Work crews have spent the last few weeks cutting all of the numbers and hash marks in what is an intricate process to install the new surface. They laid rolls of turf on top of each other, cut out the markings, glued them down, then sewed them in. Despite the tedious installation, it will mean much less maintenance in the future.
“A grass field and what goes into the maintenance of a grass field, from watering and fertilization to cutting the field, to lining it; there is still some maintenance here, but it’s much more manageable,” Fruitport Community schools Superintendent Jason Kennedy said.

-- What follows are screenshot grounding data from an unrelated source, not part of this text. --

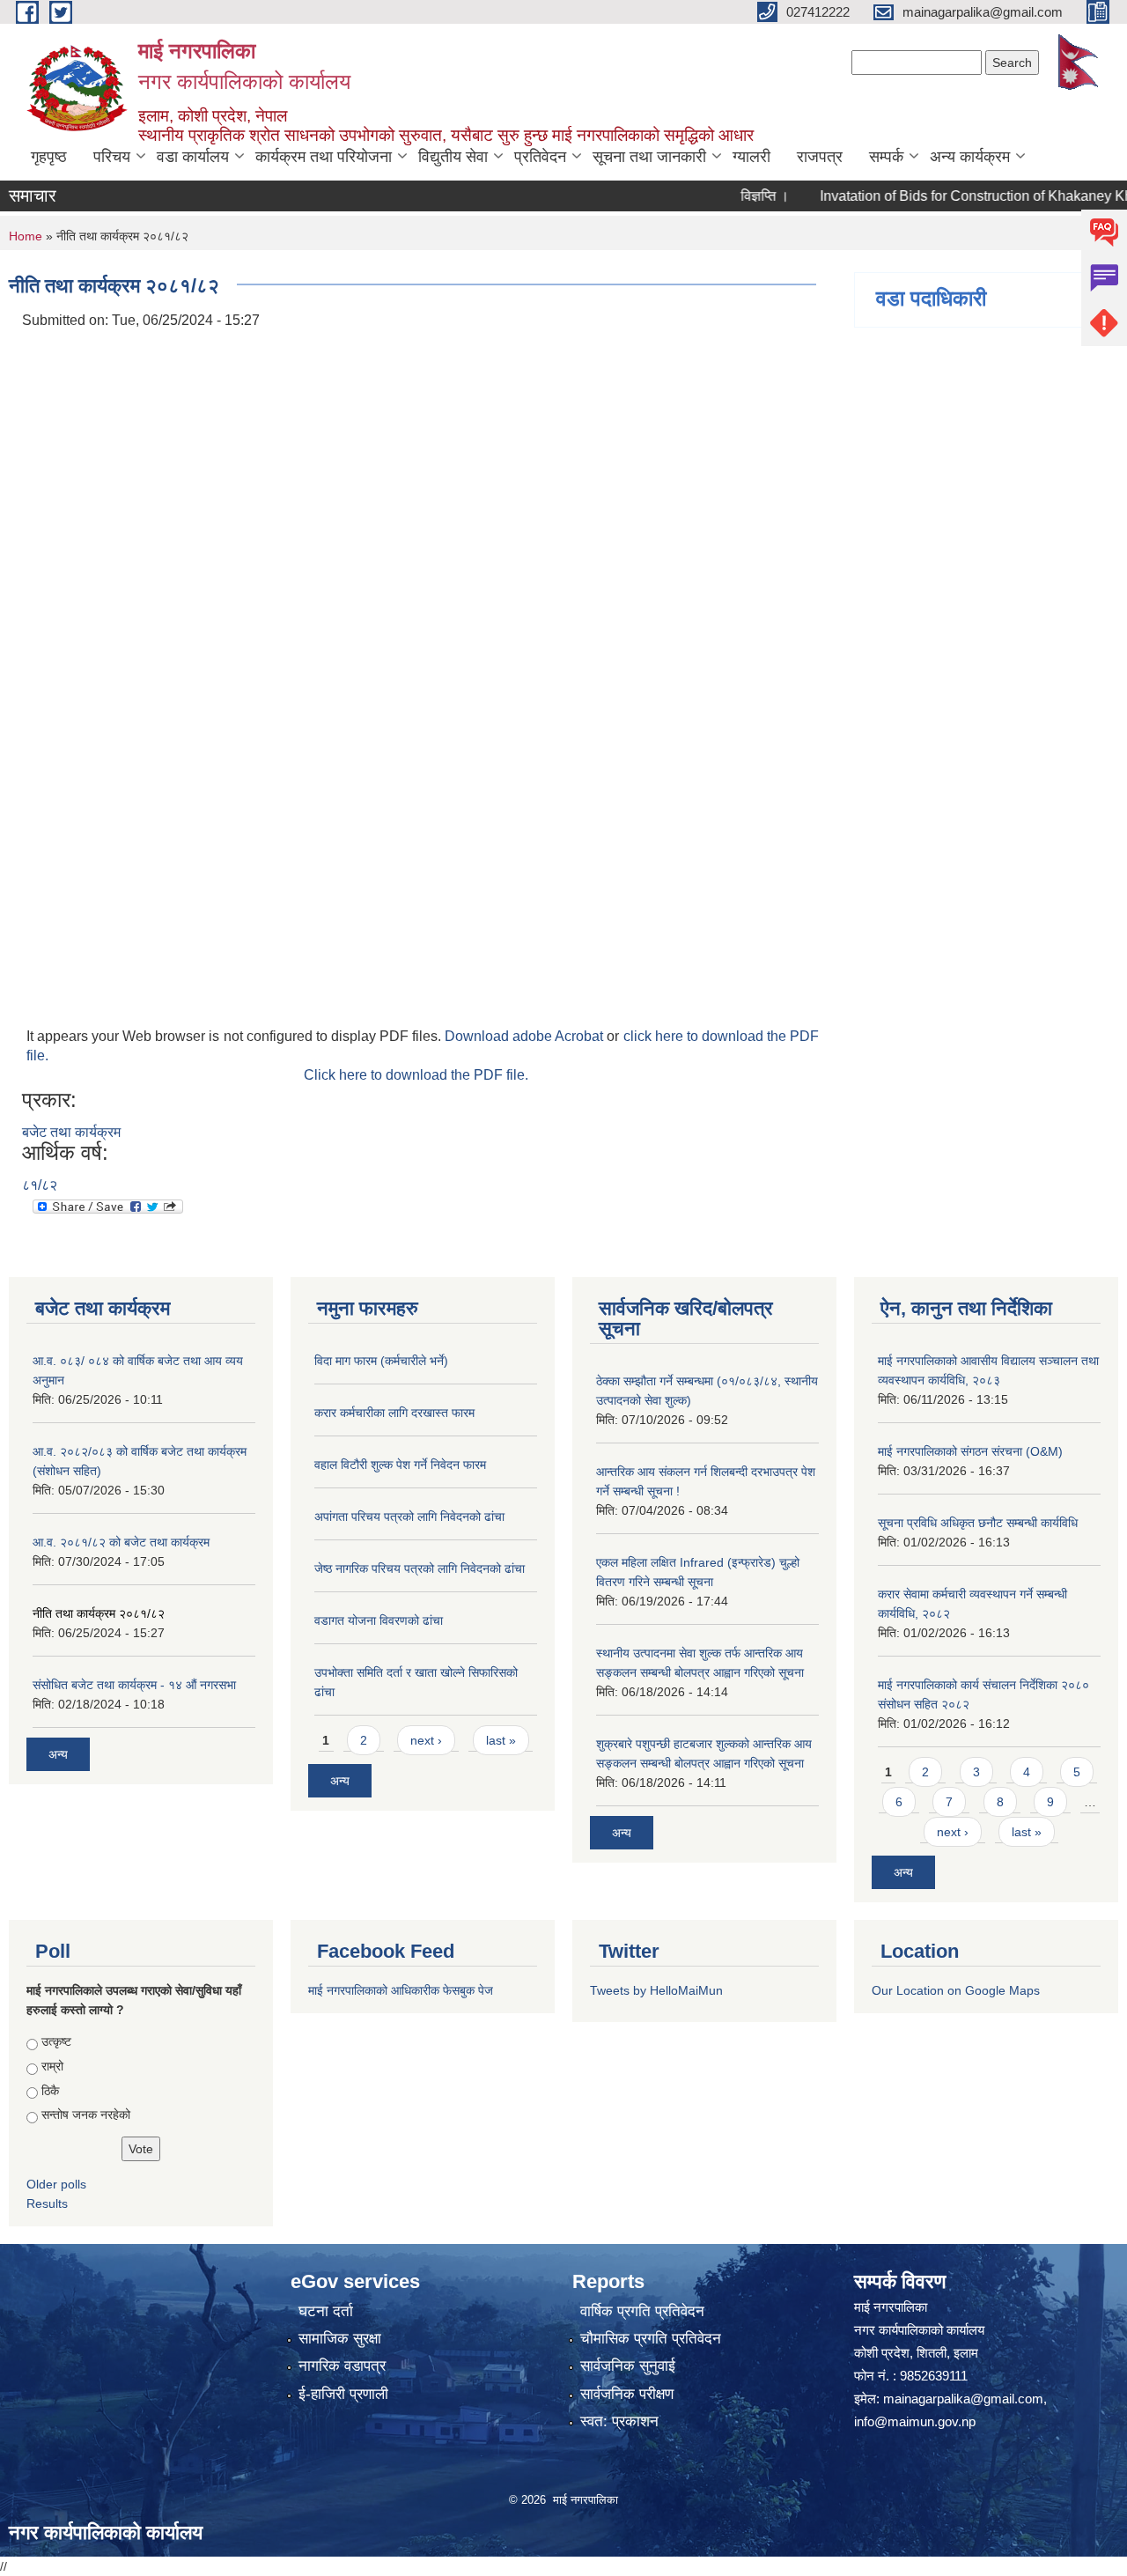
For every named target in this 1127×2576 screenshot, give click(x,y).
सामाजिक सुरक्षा (339, 2338)
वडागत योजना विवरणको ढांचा (378, 1620)
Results (47, 2203)
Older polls (56, 2184)
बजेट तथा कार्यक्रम (71, 1132)
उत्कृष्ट (56, 2041)
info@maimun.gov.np (915, 2421)
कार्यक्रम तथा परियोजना (323, 157)
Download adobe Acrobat (526, 1036)
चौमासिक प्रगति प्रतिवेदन (650, 2338)
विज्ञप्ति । (734, 195)
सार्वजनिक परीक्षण (627, 2394)
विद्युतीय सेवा (453, 157)
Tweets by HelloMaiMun (656, 1990)
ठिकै (50, 2091)
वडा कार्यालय (193, 157)
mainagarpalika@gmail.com (963, 2398)
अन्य (58, 1754)
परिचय (111, 157)
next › (426, 1740)
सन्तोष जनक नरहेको (85, 2114)
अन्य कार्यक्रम (970, 157)
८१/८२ (39, 1184)
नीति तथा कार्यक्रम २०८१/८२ (99, 1613)
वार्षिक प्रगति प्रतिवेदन (642, 2311)
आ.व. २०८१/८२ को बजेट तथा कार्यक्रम (121, 1542)
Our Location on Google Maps (956, 1990)
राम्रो (52, 2066)
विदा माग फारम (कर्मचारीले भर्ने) (381, 1361)
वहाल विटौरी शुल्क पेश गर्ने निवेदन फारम (400, 1465)
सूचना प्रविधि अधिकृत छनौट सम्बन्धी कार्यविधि (978, 1523)
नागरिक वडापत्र (342, 2366)
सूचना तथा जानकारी (649, 157)
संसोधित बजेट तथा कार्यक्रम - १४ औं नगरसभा (134, 1685)
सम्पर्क (886, 157)
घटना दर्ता (325, 2311)
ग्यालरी (751, 157)
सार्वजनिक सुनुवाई (627, 2366)
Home (25, 236)
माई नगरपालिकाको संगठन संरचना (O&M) (970, 1451)
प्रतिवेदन (540, 157)
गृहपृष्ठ (49, 157)
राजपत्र (820, 157)
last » (501, 1740)
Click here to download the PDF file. (416, 1074)
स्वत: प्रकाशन (619, 2421)
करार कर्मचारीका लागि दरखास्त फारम (394, 1413)
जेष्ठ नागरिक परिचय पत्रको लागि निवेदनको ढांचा (419, 1568)
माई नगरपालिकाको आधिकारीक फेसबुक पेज (400, 1990)
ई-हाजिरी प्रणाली (343, 2394)
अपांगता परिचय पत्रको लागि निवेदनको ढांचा (409, 1516)
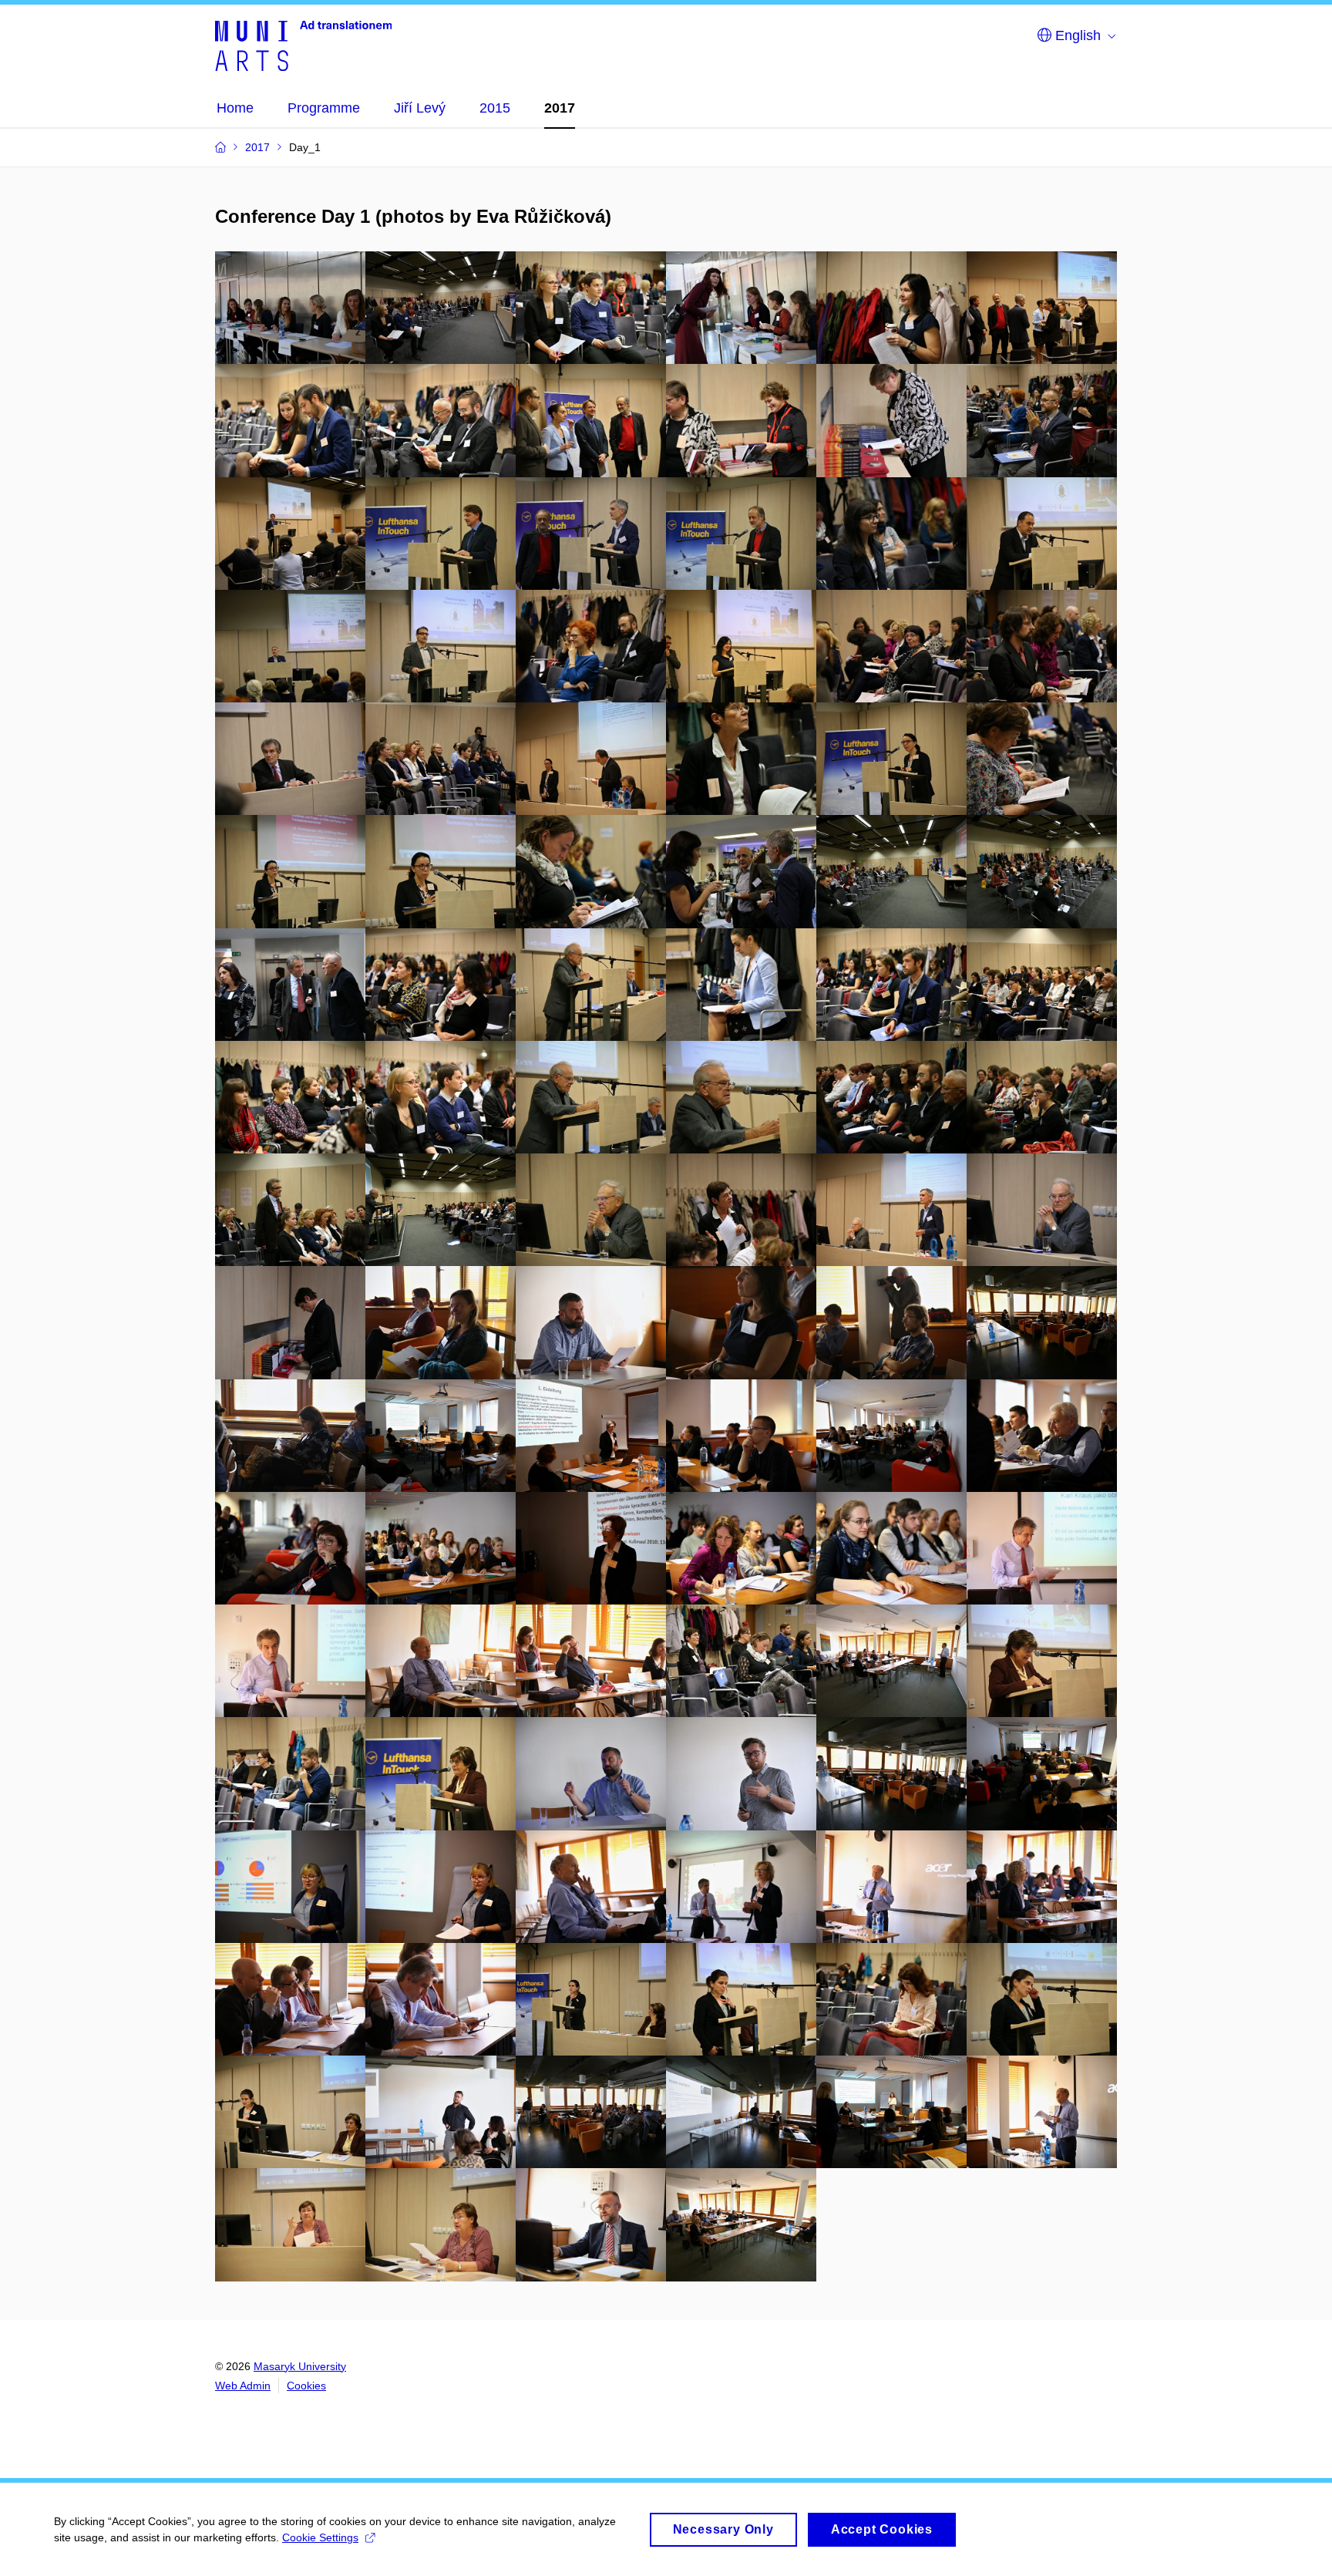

It took years to turn this field from dream to reality. First, the district needed to pass a bond proposal to pay for it and the construction of the new high school. The school also had to work closely with the drainage district and the water resources commissioner in Muskegon County because drainage has been a problem on the property.
Kennedy emphasized that the turf is for recreational activities not limited to sports. Athletics will often share the field with another group that has become used to putting their feet in the mud: the marching band.
“Most competitions are not happening on grass anymore. They’re exclusively on turf,” band director Tim Priest said. “At the end of our season, we’ve been fortunate enough to qualify for MCBA State Finals and get to perform at Ford Field.”
Ford Field in Detroit is turf, so having the ability to practice on the same surface where it will compete will give the marching band an edge it didn’t have in previous years.
If a football game is another type of performance, then those players will also have a new edge:
“The biggest difference is somebody else is trying to stop us from performing well,” head coach Nate Smith said. “They don’t have to fight against anybody else, but yes, it’s very, very similar.”